Allumez les casques, la création VR est à portée de clics !

Dans la famille « raconte-moi le futur », je demande Thomas Nigro et son bébé, Holostoria. Moins connu que Unity3D ou Unreal Engine, ces softwares aux muscles saillants destinés aux hercules de la programmation, Holostoria joue dans la cours des futurs géants. Vous savez, ces applications sympathiques vous permettant de faire des selfies de l’espace ? Holostoria c’est ça, mais version Thor : une puissance mythique sous un casque de VR.

Adoptant une démarche audacieuse, « headset first », Holostoria se veut être l’ami fidèle des créateurs qui, privés de compétences techniques pointues, rêvent de mondes virtuels. Finis les parcours du combattant de la production 3D, Holostoria est le couteau suisse inter-casques : confectionnez sur HoloLens, vivez sur iPhone. Et, attention cette partie est à pris tout doucement, le chef-d’œuvre ne prend que quelques minutes à prendre vie. Vous avez bien lu : des minutes, pas des heures.

L’art et la culture, premiers amours et horizons élargis

Holostoria n’était au départ qu’un atelier virtuel raffiné pour les mordus de culture. Récompensé par les divins louanges du Ministère de la Culture, et couvé par des musées aussi majestueux que ceux des Arts Décoratifs ou de l’Archéologie Nationale, ce logiciel était destiné à être le Léonard de Vinci des temps numériques. Mais, par un bel été, la demande pour un tel outil atteignit des sommets dignes de l’Everest. De là, tel un Pokémon ma foi assez ambitieux, Holostoria a évolué pour devenir l’outil de création de la réalité de monsieur et madame Tout-le-monde, professionnellement parlant bien sûr.

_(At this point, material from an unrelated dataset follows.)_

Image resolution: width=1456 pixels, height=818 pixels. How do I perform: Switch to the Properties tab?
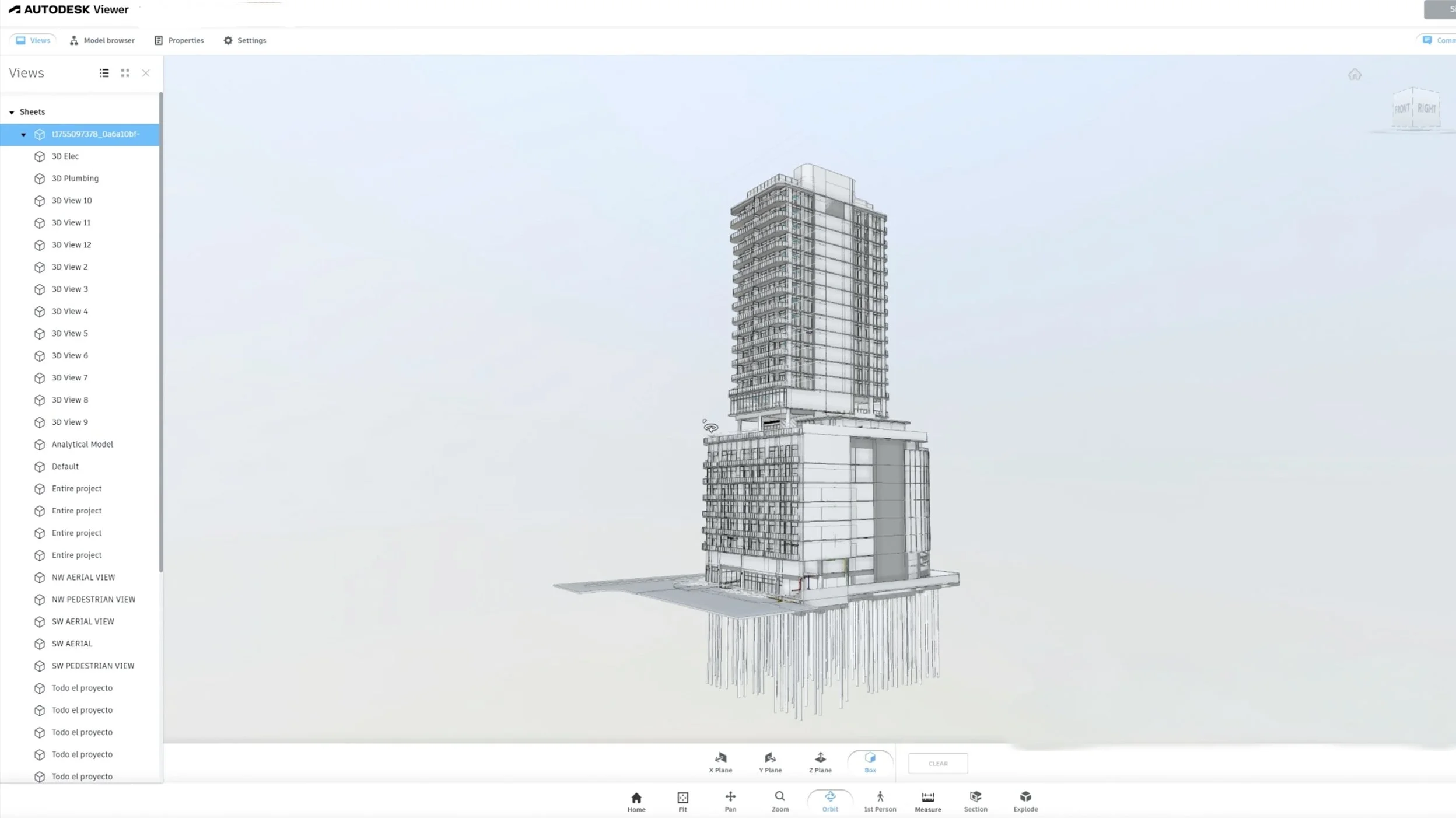(178, 40)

L’avenir mixte selon Thomas Nigro

Du haut de sa vision panoramique sur les mondes mixtes et virtuels, Thomas et Opuscope misent sur l’ergonomie instinctive de leur progiciel pour séduire les secteurs de tout horizon. Qu’ils manient la roulette aéronautique, concoctent le blockbuster de demain ou bâtissent des châteaux virtuels, les besoins convergent vers un mantra simple : « VR oui, mais simple et sans se ruiner, s’il vous plaît ». Et – spoiler alert – grâce à Holostoria, cet adage devient plus qu’une utopie.

350 000 euros et une route bordée d’innovations

Ça sent le pop-corn frais et les projecteurs qui s’allument : Opuscope a fait entrer dans ses caisses pas moins de 350 000 jolies pièces d’euros. Ce petit coup de pouce de la part du groupe Investessor va propulser Holostoria vers des contrées encore inexplorées, avec une ribambelle de fonctionnalités toutes plus éblouissantes les unes que les autres.

La beta publique pointe le bout de son nez pour l’automne, et les curieux pourront trépigner d’impatience à l’idée d’être les premiers à tâter la bête. Restez à l’affût, car comme le bon vin, Opuscope et ses trésors ne demandent qu’à être dégustés!